Human Costs of the High Cost of Clinical Research

Since 1962, the cost of bringing a new treatment to market has gone from $74 million to over $1 billion US dollars (2020 inflation-adjusted).

Treatments for Rare Diseases Make No Financial Sense

The costs of FDA regulations do not vary with the number of potential users of the drug, so the decline in drug development has been especially important in the treatment of rare diseases. By definition, each rare disease afflicts only a small number of people, but there are thousands of rare diseases. In aggregate, rare diseases afflict millions of Americans: according to an AMA estimate (AMA 1995), as many as 10% of the population. Thus, millions of Americans have few or no therapies available to treat their diseases because of increased costs of drug development brought about by stringent FDA “safety and efficacy” requirements. In response to this problem, in 1983 the Orphan Drug Act was passed to provide tax relief and exclusive privileges to firms developing drugs for diseases affecting two hundred thousand or fewer Americans (AMA 1995). It would be better to reduce or eliminate FDA regulations for all drugs and patient populations.

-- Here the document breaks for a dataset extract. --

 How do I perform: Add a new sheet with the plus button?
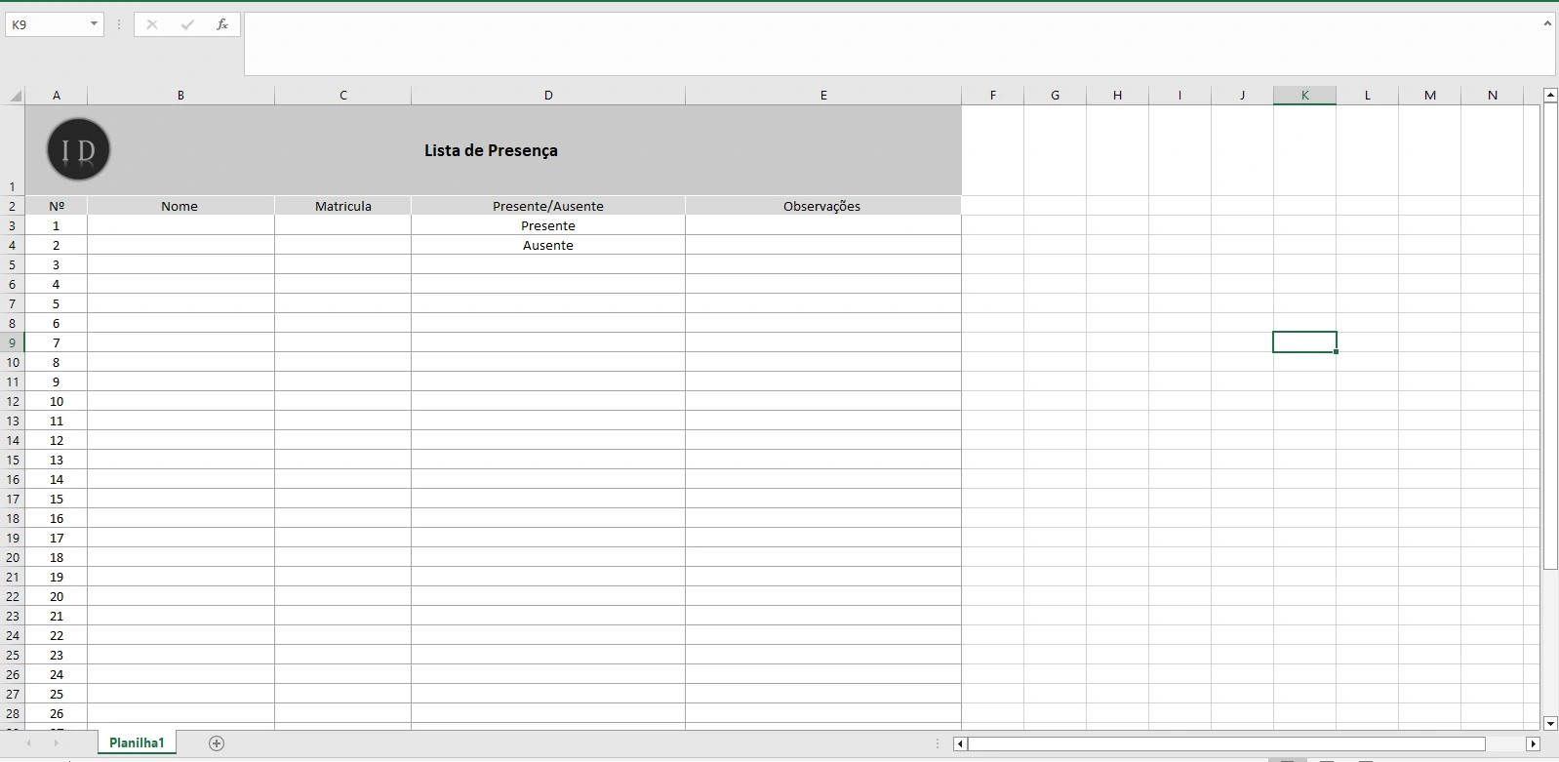tap(217, 743)
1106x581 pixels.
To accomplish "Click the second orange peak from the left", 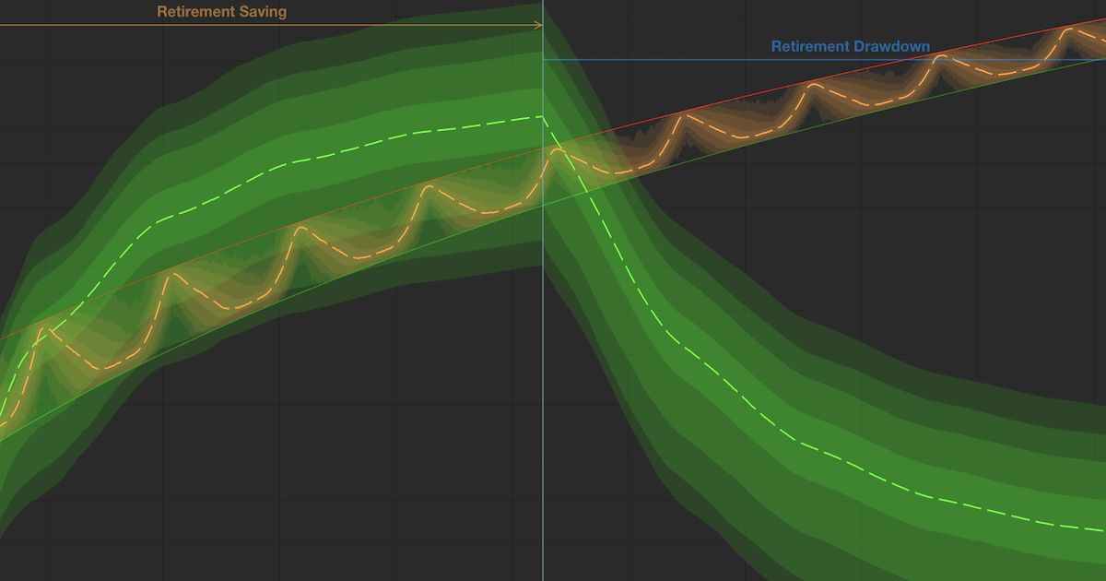I will click(170, 274).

Oligopolies Protect Existing Inferior Treatments

Prior to 1962, a brilliant scientist could come up with a new treatment, raise $74 million dollars for safety and efficacy testing, and bring it to market. With the current cost of bringing a new treatment to market over a billion dollars, there are only a handful of companies with enough money to risk a billion with a 90% chance of rejection by the FDA. So today the brilliant scientist goes to one of these companies and the company buys the patent for several million dollars. It’s likely the drug company already has an existing inferior drug on the market that they’ve already spent a billion dollars getting approved.

Then the drug company has 2 options:

Option 1: Risk $1 billion on clinical trials

Possibility A: Drug turns out to be one of the 90% the FDA rejects. GIVE BANKER A BILLION DOLLARS. DO NOT PASS GO.

Possibility B: Drug turns out to be one of the 10%, the FDA approves. Yay!!! Now it’s time to try to recover that billion dollars. However, there are very few drug companies with enough money to survive this game. So, this company almost certainly already has an existing crappier drug on the market to treat the same condition. Hence, any profit they make from this drug will likely be subtracted from revenue from existing inferior drugs they’ve already spent a billion dollars on.

Option 2: Put the patent on the shelf

Do not take a 90% chance of wasting a billion dollars on failed trials. Do not risk making your already approved cash-cow drugs obsolete.

What’s the benefit of bringing better treatment to market if you’re just going to lose a billion dollars? Either way, the profit incentive is entirely in favour of just buying better treatments and shelving them.

With the incentives completely stacked against the discovery of new treatments, it’s amazing there’s any medical progress whatsoever. In fact, a complete stoppage in medical progress is exactly what we’ve seen if it’s measured by lifespan.